→ **Task requirements**
Reproduce each of the entries below word for word, omitting the pictures.

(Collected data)
■ ■ ■ ■

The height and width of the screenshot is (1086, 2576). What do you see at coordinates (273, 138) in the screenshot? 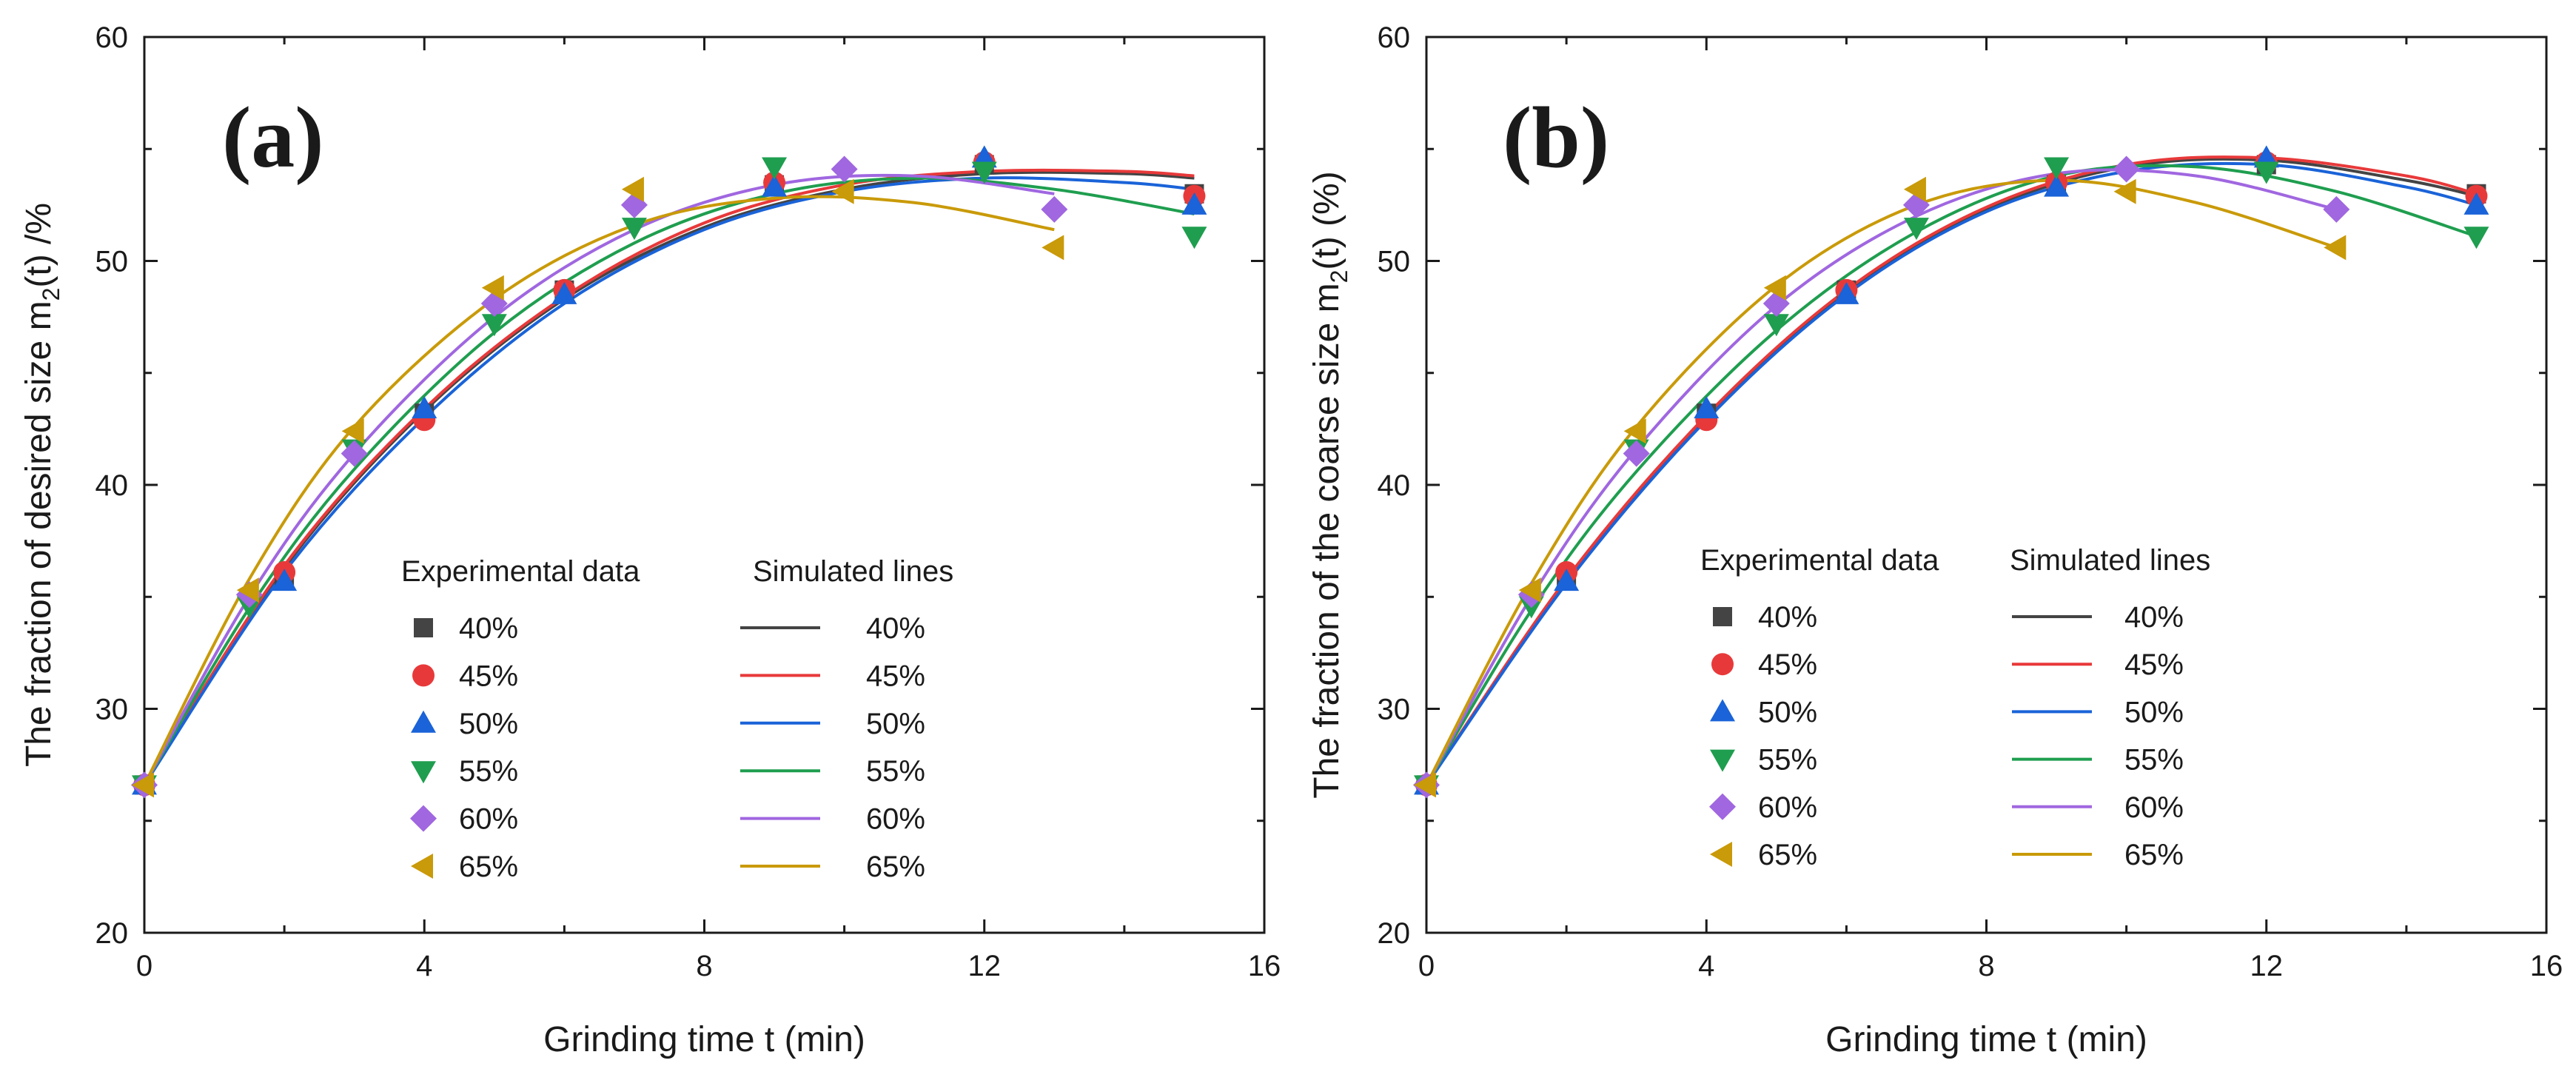
I see `panel-label: (a)` at bounding box center [273, 138].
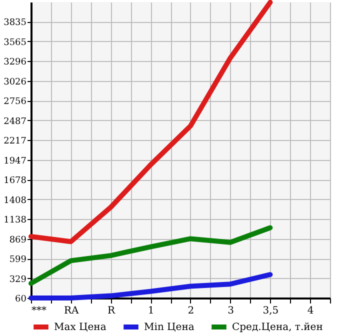 The image size is (345, 335). I want to click on x-tick-label: R, so click(112, 311).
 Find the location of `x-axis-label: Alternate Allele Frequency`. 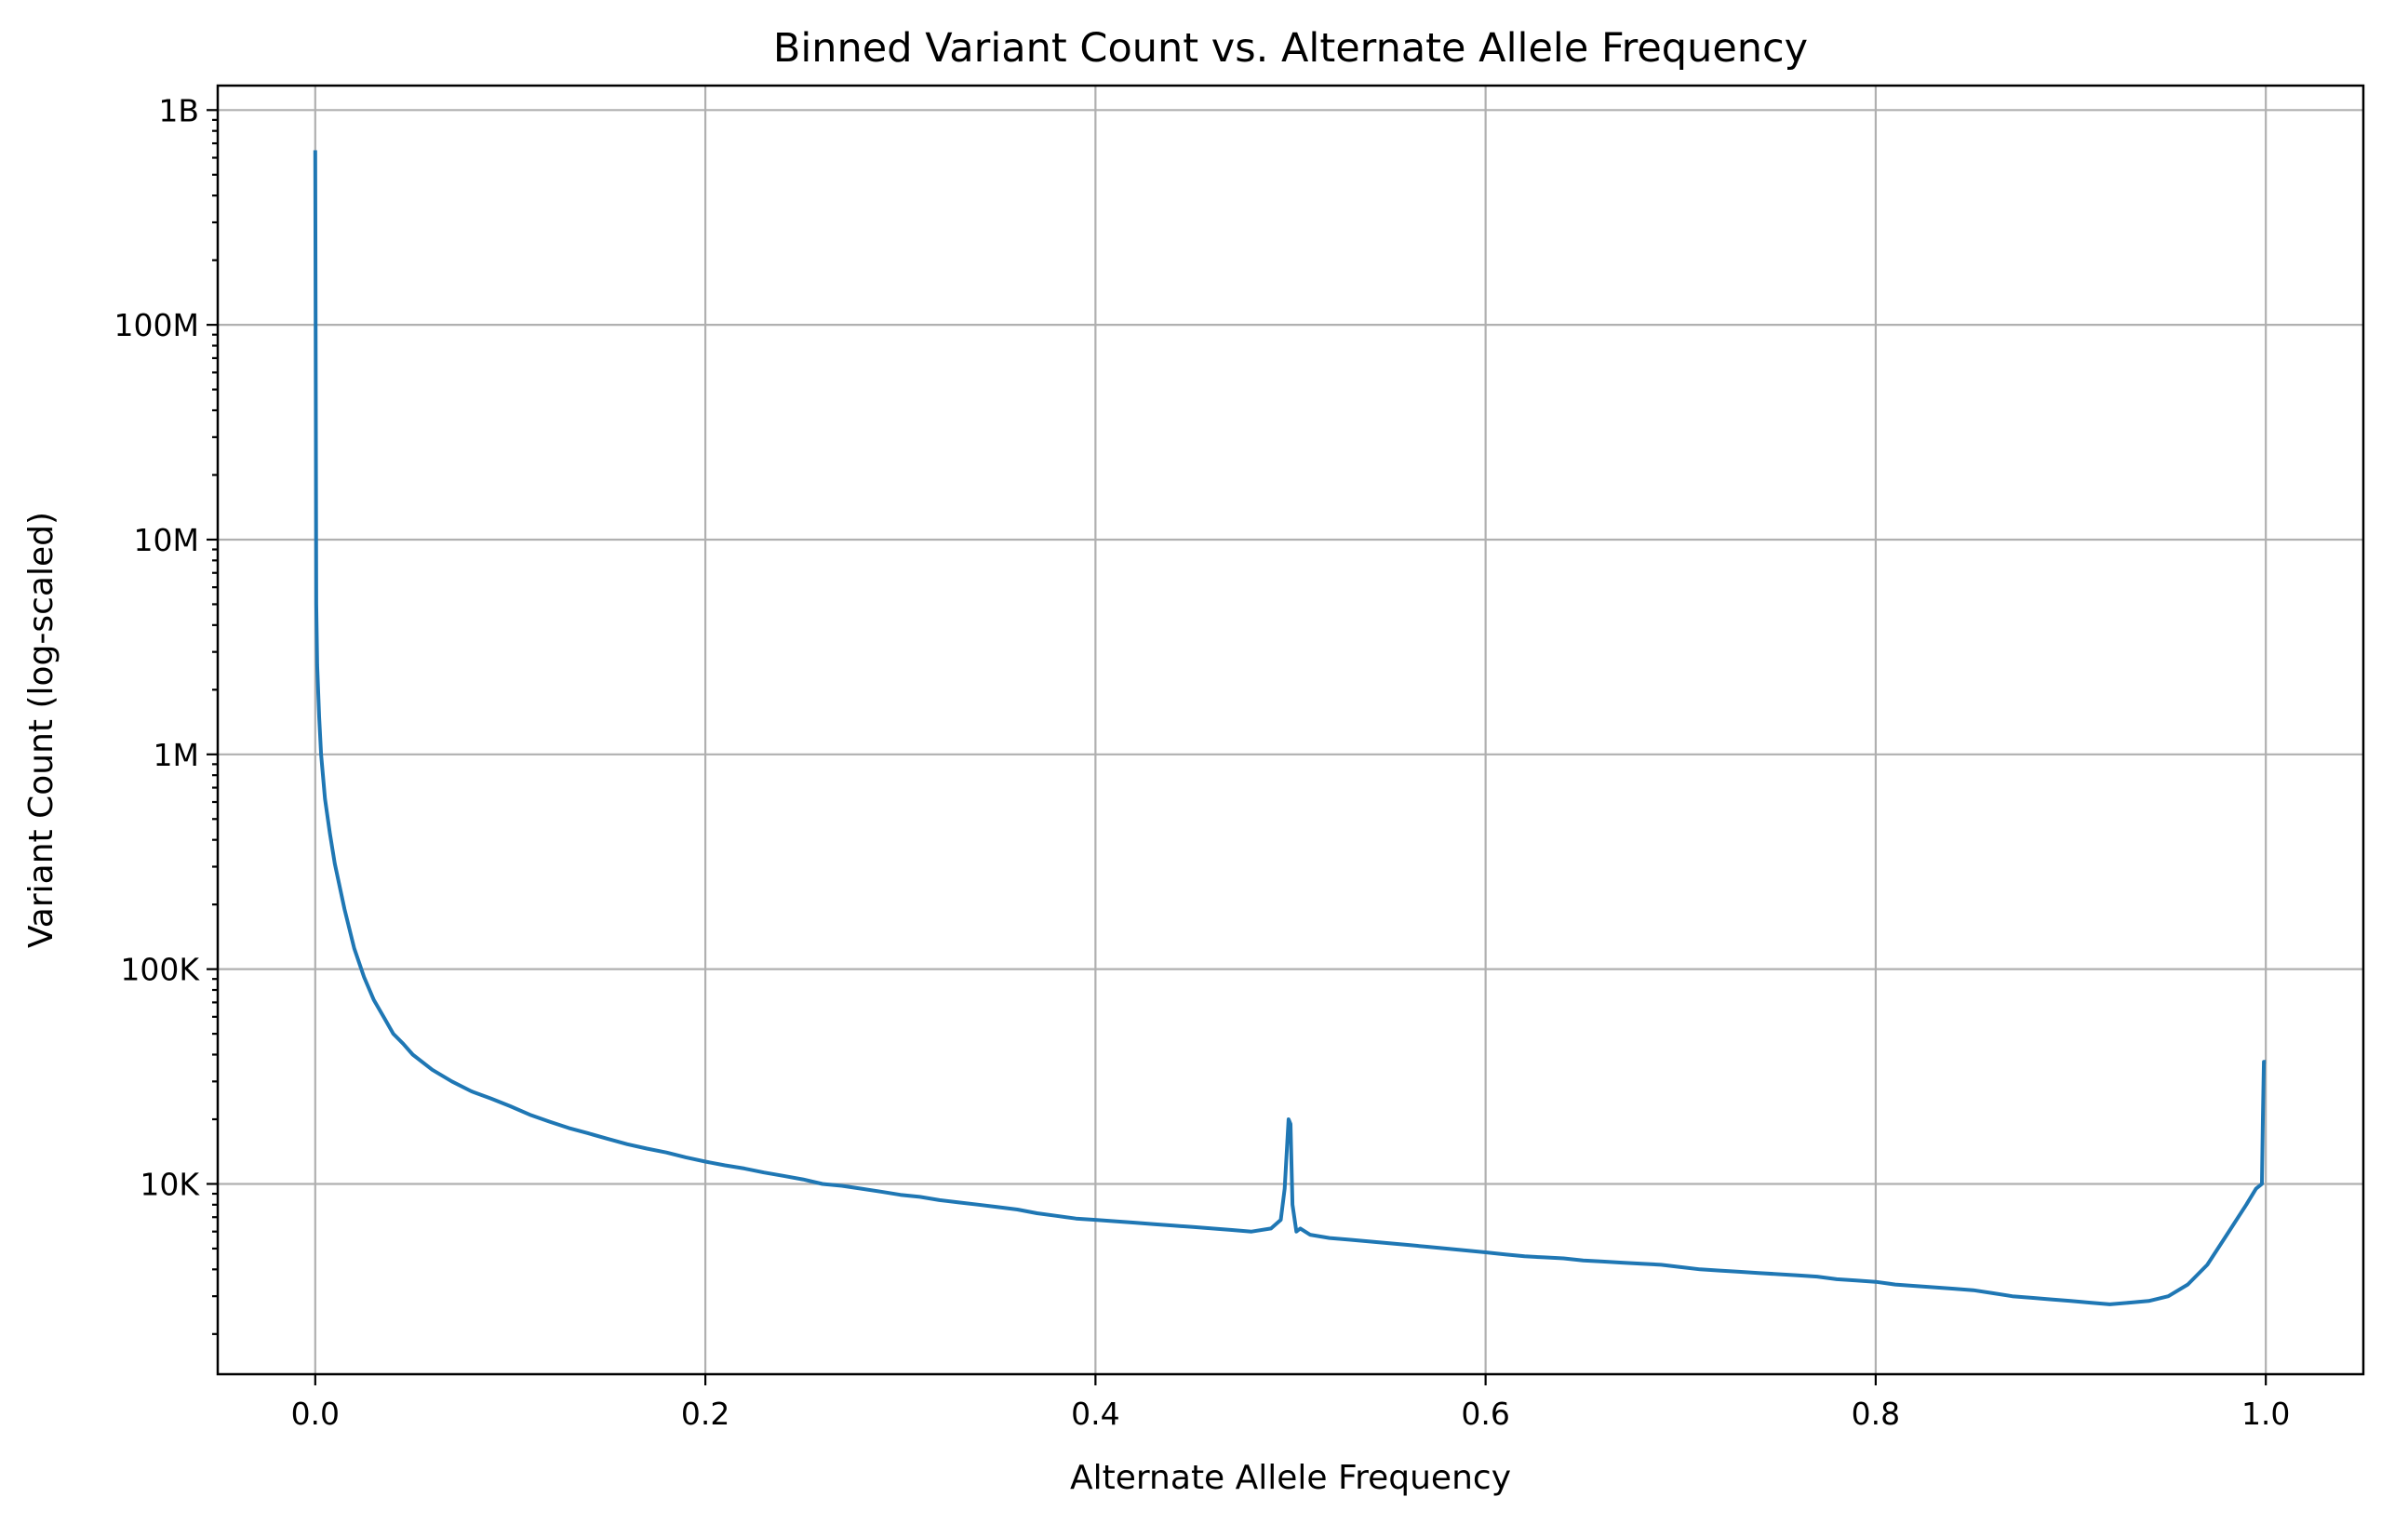

x-axis-label: Alternate Allele Frequency is located at coordinates (1291, 1478).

■ ■ ■ ■

→ **Problem solution**
The height and width of the screenshot is (1086, 2576). What do you see at coordinates (273, 138) in the screenshot? 
I see `panel-label: (a)` at bounding box center [273, 138].
 The image size is (345, 335). I want to click on x-tick-label: R, so click(112, 311).
 Find the location of `x-axis-label: Alternate Allele Frequency`. 

x-axis-label: Alternate Allele Frequency is located at coordinates (1291, 1478).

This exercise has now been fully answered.